A wild pig, kept in captivity, will live 14-15 years; factory pigs don’t live as long, the average seems to be six to nine years. They’re made to become so big so fast. Their joints just can’t take it. Their growth plates crack because they grow too fast. They’re slaughtered at six months—they’re still babies. They have so many health issues, just like the broilers and turkeys.

Tell us about the Washington, DC pig rescue.
In 2000, a three-tiered truck with 167 pigs pulled over and the guy basically went out and got drunk and left the pigs. The truck was confiscated and taken to Poplar Springs [Sanctuary] in Maryland. I was working at a pig sanctuary at the time, so we came to help unload the truck. It took us two days to get the pigs off because there was no ramp—we had to build ramps. They were absolutely terrified to come out of the truck. When they did come out, they were eating the dirt—they’d never been around dirt. They had never walked outside. They didn’t know how to drink water out of a tub, so they just jumped in it—it was unbelievable! They had these gigantic rear ends—because…it’s ham—and really short legs. They all had huge swollen joints and almost all of them were walking on their knees. A couple with broken legs had to be put down immediately.

We took as many off as we could without ramps, but they were terrified and weren’t moving. So everybody went back to build ramps. Leaving that truck behind and seeing those eyes looking out, that was probably the hardest thing I had ever done. I was mortified. They looked so scared.

And to know them now, it’s like night and day. Those pigs blossomed the second they were allowed to live. They’re friendly, chatty, goofy. They swim in the pond, they make giant mud holes. To see what they had to go through and the fear in those eyes, and to know how intelligent they are, that is one of the hardest things. They all react to the same things, they feel fear—I felt their fear. We close ourselves off so much to not see that.
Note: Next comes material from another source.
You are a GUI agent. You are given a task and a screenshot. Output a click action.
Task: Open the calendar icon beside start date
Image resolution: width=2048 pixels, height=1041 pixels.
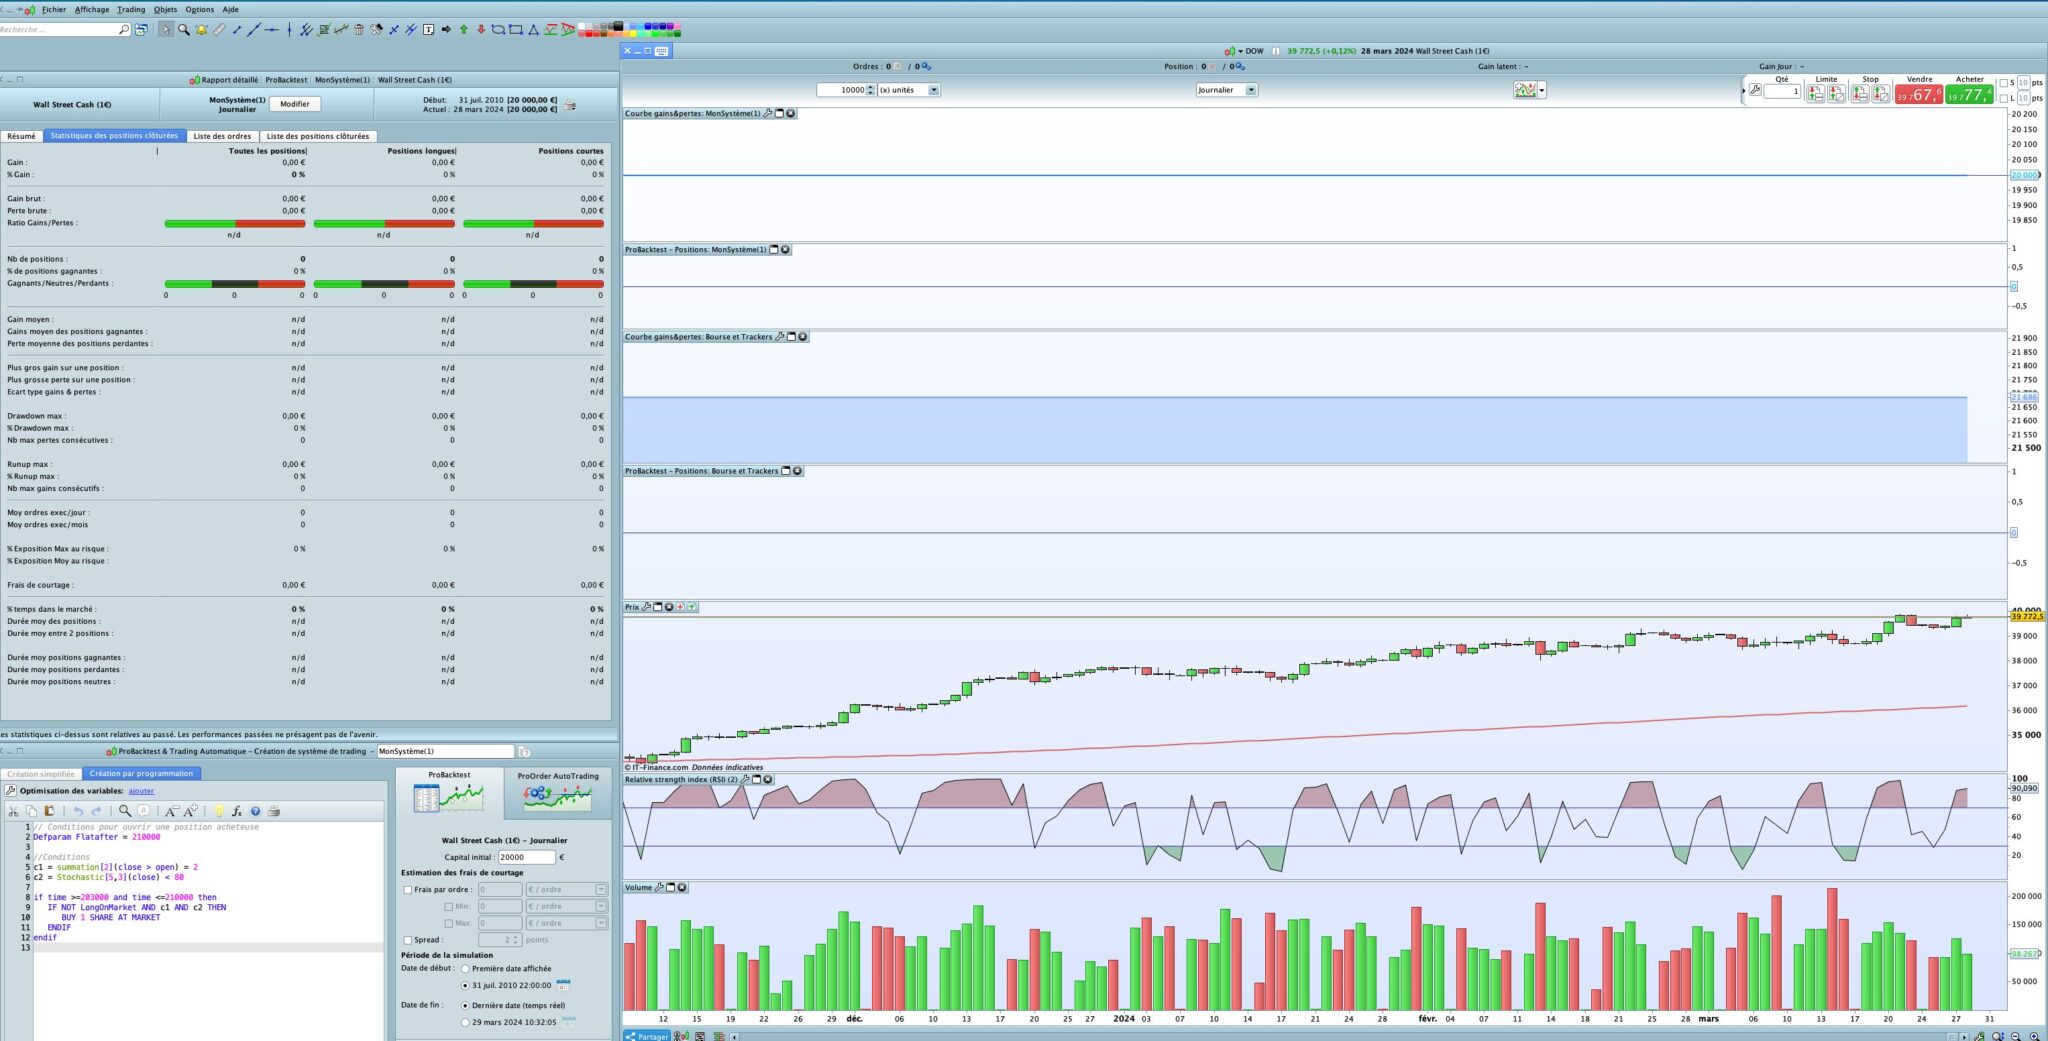(x=563, y=985)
Even if they are treated well, all the way through their life, to die the way those animals die, to go through a slaughter line and be around pigs that you’ve been next to, and you vocalize with, to go through all that fear… what a heinous, cruel death.

Just watching them be able to thrive here is the only thing that keeps me going. I don’t know how people can stay in this movement without having that. We get to see them when they come in and they are just devastated and terrified and they don’t trust you, they don’t know you. Sometimes it’s within a month—I’m not kidding—and they’re totally different animals. They trust you completely and they’re happy and they appreciate absolutely everything you do for them. It’s just amazing. I wish more people would come out to all the great sanctuaries that we have and really connect with these animals.

I think the most mind-blowing thing is their capacity to trust and forgive. It’s crazy—people will say it’s because they forget. But they don’t. It’s that they forgive.

Yes, it is forgive. They don’t forget. They remember.